╭─ TASK INPUT
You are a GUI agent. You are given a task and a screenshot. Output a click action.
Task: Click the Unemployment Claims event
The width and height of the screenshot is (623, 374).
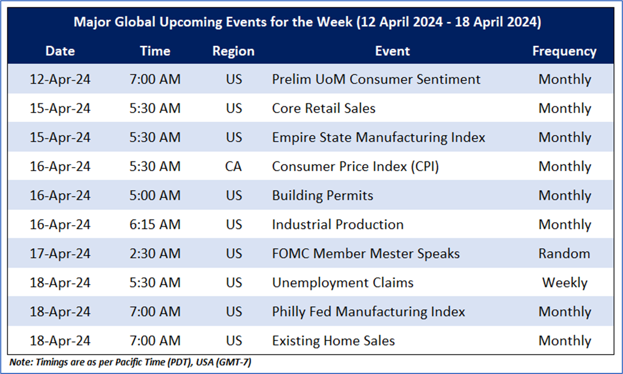click(x=342, y=282)
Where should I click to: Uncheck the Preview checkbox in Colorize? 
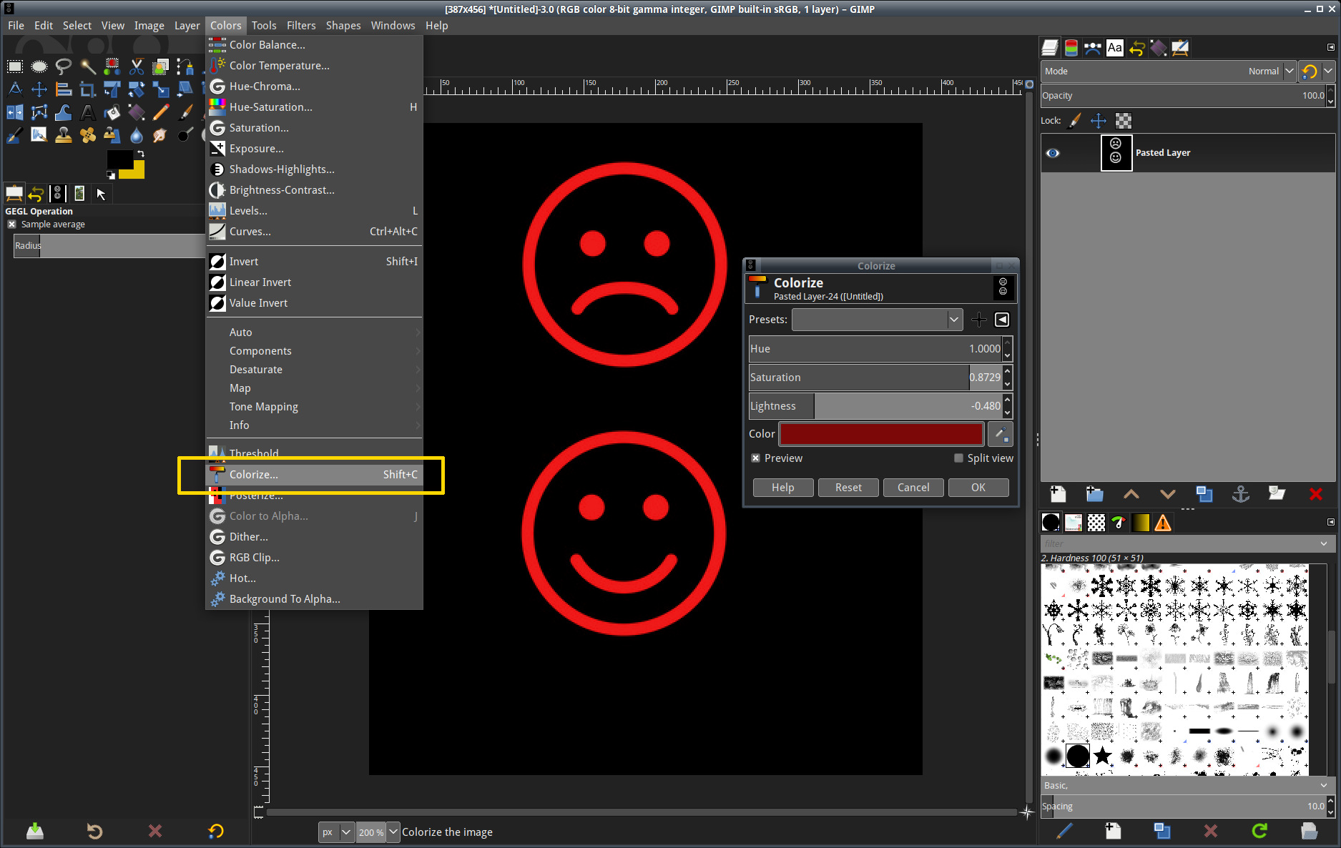[755, 458]
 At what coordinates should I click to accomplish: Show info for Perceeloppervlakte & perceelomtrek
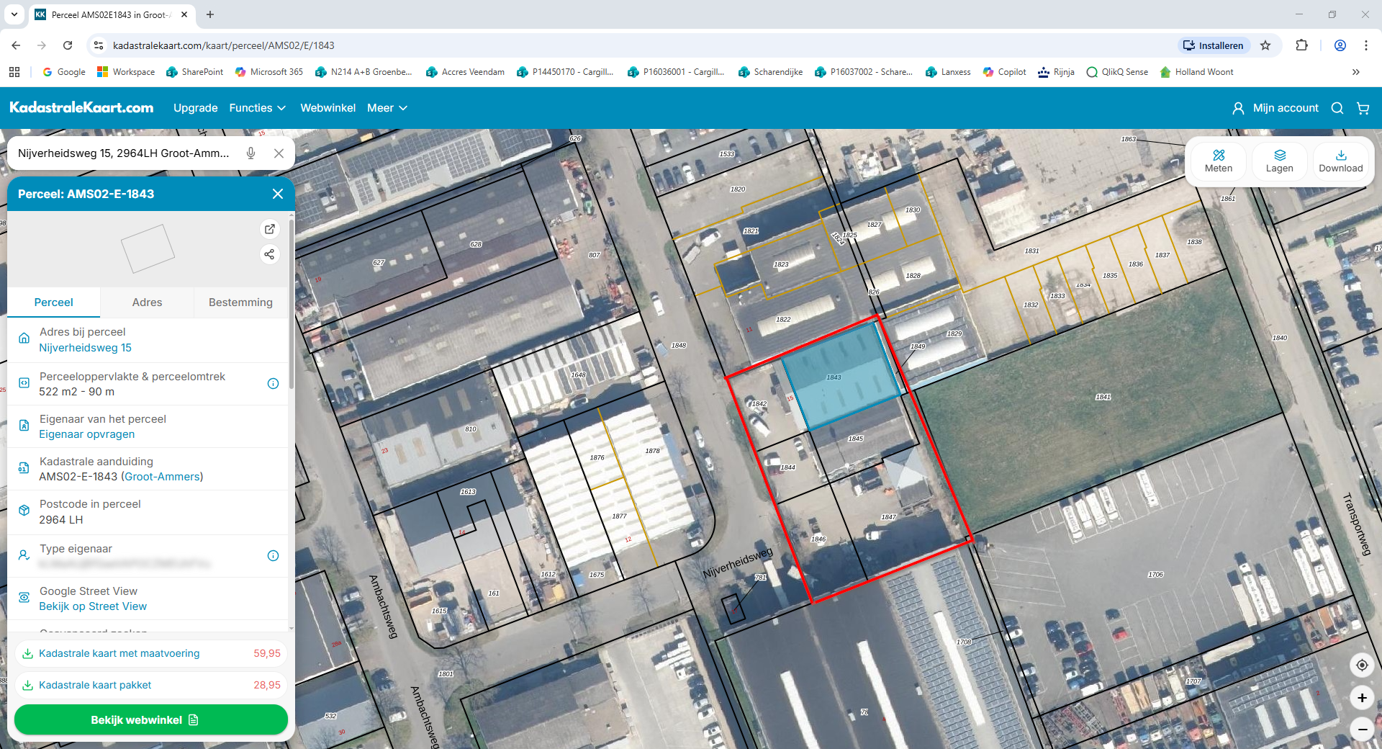[x=273, y=384]
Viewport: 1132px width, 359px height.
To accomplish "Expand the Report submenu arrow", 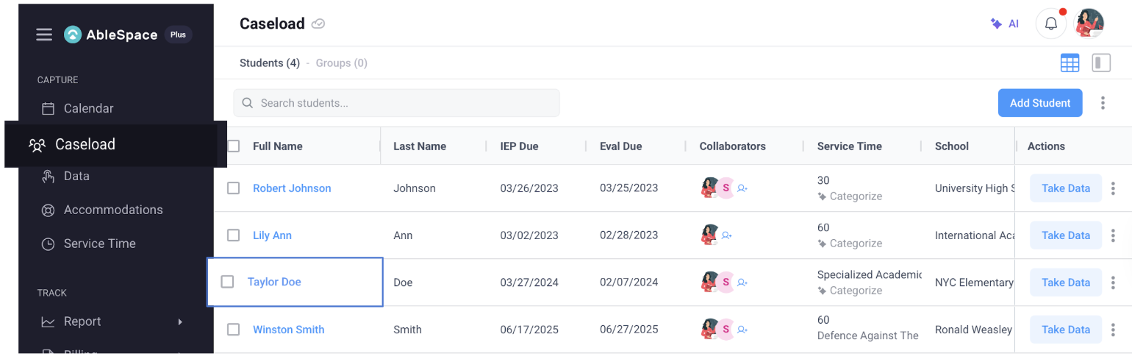I will coord(180,321).
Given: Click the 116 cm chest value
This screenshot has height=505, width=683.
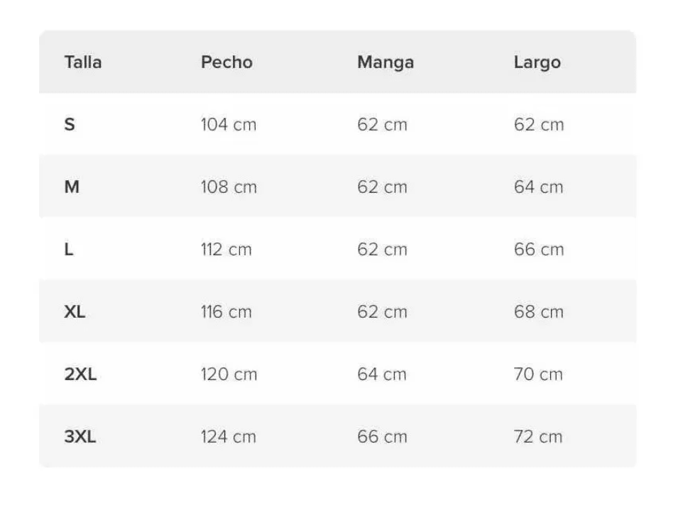Looking at the screenshot, I should (226, 312).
╰─
- YOUR TASK -
Only the lines from the first line of the entries through the line containing "Viewport: 1132px width, 359px height." should be output, exactly as they are, without pictures.

- ANSWER BELOW -
You are a GUI agent. You are given a task and a screenshot. Output a click action.
Task: Click the Unemployment Claims event
The width and height of the screenshot is (623, 374).
click(x=342, y=282)
Where should I click to: Uncheck the Preview checkbox in Colorize? 
[755, 458]
 At what coordinates should I click to accomplish: Show info for Perceeloppervlakte & perceelomtrek
[x=273, y=384]
Viewport: 1132px width, 359px height.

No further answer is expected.